[FFmpeg-devel] [PATCH] libavcodec: Do not return encoding errors when -sub_charenc_mode is do_nothing

wm4 nfxjfg at googlemail.com
Fri Aug 30 12:17:43 CEST 2013


On Fri, 30 Aug 2013 11:56:22 +0200
Nicolas George <nicolas.george at normalesup.org> wrote:

> Le tridi 13 fructidor, an CCXXI, Paul B Mahol a écrit :
> > Clearly you are not interested in optional solution, and instead
> > asks me to do your homework.
> 
> If you have something interesting to say on the subject, please say it,
> hopefully in more than two lines. If not, I would appreciate if you would
> stop muddying discussions with that kind of remarks.
> 
> There is no such thing as an optimal solution to this question, you should
> know it. The solution I suggested has worked well enough for thousands of
> Vim users for years, is very simple, can be controlled by the user if
> necessary, and is actually implemented, not vaporware.
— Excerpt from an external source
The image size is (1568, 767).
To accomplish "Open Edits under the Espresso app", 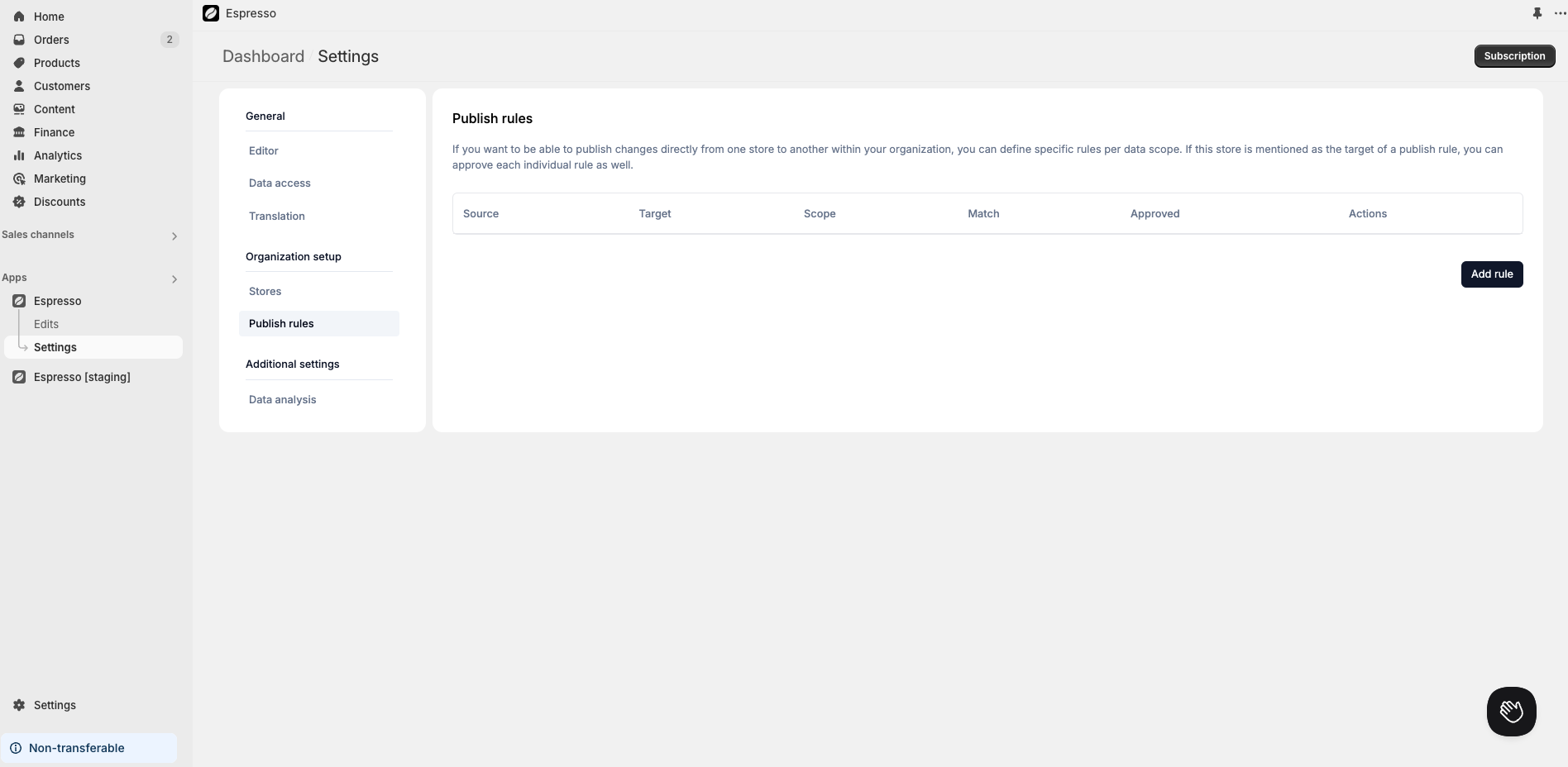I will point(46,324).
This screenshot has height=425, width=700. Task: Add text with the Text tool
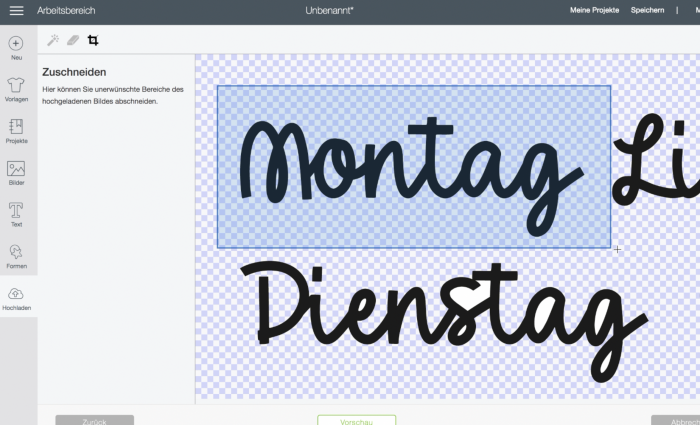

Your simplistic patch (the text file one you sent to this list some
time ago) would be a disimprovement. It completely takes the control
over how charsets can be selected from the application, and replaces it
with a very naive algorithm that not only won't produce good results in
most cases, but makes it impossible for the application to handle this
situation gracefully (let's not even talk about user friendliness).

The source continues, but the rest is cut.